The way I think of Big Data is similar to a water tributary system. Water gets into the system many ways – rains from the clouds, sprinkles from private and public supplies, runoff and overflow, etc. It also has many interesting dimensions, such as quality / purity (not necessarily the same due to different aspects of need), velocity, depth, capacity, and so forth. Not all water gets into the tributary system (e.g., some is absorbed into the groundwater tables, and some evaporates), so data loss is expected. If you think in terms of streams, ponds, rivers, lakes, reservoirs, deltas, etc. there are many relevant analogies that can be made. And just like the course of a river may change over time, data in our water tributary system could also change over time.
Another part of my thinking is based on an experience I had about a decade ago (2002 – 2003 timeframe) working on a project for a Nanotech company. In their labs they were testing various things. There were particles that changed reflectivity based on temperature that were embedded in shingles and paint. There were very small batteries that could be recharged tens of thousands of times, were light, and had more capacity than a 12-volt car battery. And, there was a section where they were doing “biometric testing” for the military. I have since read articles about things like smart fabrics that could monitor the health of a soldier, and do things like apply basic first aid when a problem was detected. This company felt that by 2020 advanced nanotechnology would be widely used by the military, and by 2025 it would be in wide commercial use. Is that still a possibility? Who knows…
Much of what you read today is about the exponential growth of data. I agree with that, but also believe that the nature of and sources of that data will change significantly. For example, nano-particles in engine oil will provide information about temperature, engine speed and load, and even things like rapid changes in movement (fast take-off or stops, quick turns). The nanoparticles in the paint will provide weather conditions. The nanoparticles on the seat upholstery will provide information about occupants (number, size, weight). Sort of like the “sensor web,” from the original Kevin Delin perspective. A lot of data will be generated, but then what?

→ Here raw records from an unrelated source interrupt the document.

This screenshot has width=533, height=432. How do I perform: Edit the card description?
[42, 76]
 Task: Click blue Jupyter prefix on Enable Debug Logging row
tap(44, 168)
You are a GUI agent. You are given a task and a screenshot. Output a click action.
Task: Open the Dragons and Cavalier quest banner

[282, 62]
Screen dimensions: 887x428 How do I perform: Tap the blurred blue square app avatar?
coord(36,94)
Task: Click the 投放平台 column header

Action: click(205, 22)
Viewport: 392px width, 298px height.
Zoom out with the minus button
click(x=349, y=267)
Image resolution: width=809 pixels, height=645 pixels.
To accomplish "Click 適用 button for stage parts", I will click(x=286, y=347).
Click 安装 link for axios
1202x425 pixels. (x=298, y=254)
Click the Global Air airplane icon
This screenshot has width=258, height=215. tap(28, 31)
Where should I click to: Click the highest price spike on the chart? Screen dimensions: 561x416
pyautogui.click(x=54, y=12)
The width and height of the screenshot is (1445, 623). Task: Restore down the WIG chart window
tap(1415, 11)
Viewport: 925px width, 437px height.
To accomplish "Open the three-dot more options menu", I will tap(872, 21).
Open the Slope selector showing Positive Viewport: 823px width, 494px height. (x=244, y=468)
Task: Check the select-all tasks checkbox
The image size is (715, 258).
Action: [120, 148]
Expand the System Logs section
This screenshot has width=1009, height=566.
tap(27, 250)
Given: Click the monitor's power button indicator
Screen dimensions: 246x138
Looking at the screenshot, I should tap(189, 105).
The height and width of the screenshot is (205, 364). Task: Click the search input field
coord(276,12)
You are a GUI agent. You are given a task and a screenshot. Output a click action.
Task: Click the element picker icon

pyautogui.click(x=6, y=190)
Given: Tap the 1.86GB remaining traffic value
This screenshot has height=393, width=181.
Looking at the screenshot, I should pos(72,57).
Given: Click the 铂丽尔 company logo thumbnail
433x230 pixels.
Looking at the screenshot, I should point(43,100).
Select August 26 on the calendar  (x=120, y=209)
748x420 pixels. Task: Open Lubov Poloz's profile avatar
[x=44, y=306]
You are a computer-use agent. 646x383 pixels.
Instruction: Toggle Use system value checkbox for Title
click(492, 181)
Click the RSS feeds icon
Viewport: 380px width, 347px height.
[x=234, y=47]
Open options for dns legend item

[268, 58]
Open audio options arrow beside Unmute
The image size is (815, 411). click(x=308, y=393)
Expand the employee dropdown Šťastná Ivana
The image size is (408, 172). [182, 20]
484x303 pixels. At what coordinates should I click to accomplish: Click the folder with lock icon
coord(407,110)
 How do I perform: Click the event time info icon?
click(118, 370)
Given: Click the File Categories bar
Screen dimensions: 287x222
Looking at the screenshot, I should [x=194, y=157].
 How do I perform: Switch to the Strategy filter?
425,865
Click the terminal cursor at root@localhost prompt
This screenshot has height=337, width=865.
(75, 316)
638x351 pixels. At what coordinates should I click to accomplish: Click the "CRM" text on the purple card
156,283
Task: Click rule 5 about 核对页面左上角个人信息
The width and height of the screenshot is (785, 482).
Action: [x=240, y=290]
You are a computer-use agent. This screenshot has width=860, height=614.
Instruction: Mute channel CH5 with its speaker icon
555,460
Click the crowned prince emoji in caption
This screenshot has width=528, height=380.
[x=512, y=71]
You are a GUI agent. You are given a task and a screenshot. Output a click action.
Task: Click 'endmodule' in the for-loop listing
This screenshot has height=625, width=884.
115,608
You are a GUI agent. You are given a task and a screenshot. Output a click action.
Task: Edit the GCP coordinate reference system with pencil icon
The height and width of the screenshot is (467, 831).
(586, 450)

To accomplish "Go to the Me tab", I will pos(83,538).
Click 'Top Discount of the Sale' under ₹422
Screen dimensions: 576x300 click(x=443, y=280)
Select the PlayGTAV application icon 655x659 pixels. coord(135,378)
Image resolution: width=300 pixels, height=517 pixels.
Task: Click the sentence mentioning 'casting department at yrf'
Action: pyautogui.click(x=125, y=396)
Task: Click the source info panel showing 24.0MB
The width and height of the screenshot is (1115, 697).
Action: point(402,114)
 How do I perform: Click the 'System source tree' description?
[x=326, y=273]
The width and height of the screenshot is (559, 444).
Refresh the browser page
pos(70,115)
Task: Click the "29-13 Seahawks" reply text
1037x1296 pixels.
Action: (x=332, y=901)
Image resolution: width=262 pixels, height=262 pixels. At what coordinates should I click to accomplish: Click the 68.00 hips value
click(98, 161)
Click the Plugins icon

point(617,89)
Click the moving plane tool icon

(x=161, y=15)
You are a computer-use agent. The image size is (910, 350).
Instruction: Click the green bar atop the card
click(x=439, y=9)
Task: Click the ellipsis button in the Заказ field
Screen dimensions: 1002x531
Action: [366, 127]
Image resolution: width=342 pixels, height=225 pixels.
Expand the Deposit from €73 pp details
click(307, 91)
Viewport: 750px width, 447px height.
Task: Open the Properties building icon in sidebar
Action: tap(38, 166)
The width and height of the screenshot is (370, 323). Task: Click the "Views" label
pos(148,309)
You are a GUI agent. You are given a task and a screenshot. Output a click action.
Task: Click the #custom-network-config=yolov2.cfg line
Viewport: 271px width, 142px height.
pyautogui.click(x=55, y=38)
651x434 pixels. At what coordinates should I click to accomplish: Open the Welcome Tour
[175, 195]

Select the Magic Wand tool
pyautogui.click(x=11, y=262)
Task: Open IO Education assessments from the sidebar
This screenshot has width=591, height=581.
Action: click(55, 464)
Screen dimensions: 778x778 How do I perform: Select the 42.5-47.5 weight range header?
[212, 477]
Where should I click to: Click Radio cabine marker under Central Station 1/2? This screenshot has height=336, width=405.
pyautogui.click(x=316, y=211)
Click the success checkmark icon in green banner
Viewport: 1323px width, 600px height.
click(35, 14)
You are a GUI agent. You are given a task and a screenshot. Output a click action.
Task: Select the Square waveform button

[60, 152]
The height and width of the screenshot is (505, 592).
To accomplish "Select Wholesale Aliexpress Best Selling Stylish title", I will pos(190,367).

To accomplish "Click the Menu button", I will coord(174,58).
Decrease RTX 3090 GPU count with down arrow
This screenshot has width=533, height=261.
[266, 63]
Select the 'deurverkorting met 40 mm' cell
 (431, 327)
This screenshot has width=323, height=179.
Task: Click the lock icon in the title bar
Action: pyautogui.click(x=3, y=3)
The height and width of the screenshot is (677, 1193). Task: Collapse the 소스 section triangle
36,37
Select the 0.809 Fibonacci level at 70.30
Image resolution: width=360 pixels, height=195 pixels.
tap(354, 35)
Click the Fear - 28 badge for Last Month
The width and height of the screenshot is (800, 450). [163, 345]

I believe that time will become an important aspect of every piece of data, and that location (X, Y, and Z coordinates) will be just as important. But, not every sensor will collect location. I believe there will be multiple data aggregators in common use at common points (your car, your house, your watch). Those aggregators will package the available data in something akin to an XML object, which allows flexibility. From my perspective this is where things become very interesting.
Currently companies like Google make a lot of money from aggregating data from multiple sources, correlating it to a variety of attributes, and then selling knowledge derived from that plethora of data. I believe that there will be opportunities for individuals to use “data exchanges” to manage, sell, and directly benefit from their own data. The more interesting their data, the more value it has and the more benefit it provides to the person selling it. This could have a huge economic impact, and that would foster both the use and expansion of various commercial ecosystems required to manage the commercial and privacy aspects of this technology.
The next logical step in this vision is “smart everything.” For example, you could buy a shirt that is just a shirt. But, for an extra cost you could turn-on medical monitoring or refractive heating / cooling. And, if you felt there was a market for extra dimensions of data that could benefit you financially, then you could enable those sensors as well. Just think of the potential impact that technology would make to commerce in this scenario.
This is what I personally believe will happen within the next decade or so. This won’t be the only type or use of big data. Rather, there will be many valid types and uses of data – some complementary and some completely discrete. It has the potential to become a confusing mess. But, people will find ways to ingest and correlate that data to identify value in it – today or in the future, and decide to store it (potentially forever). Utilizing that data will become a competitive advantage for people and companies knowing how to do something interesting with it. Who knows what will be viewed as valuable data 5-10 years from now, but it will likely be different than what we view as valuable data today.
So, what are your thoughts? Can we predict the future, or simply create platforms that are powerful enough, flexible enough, and extensible enough to change as our perspective of what is important changes? Either way it will be fun!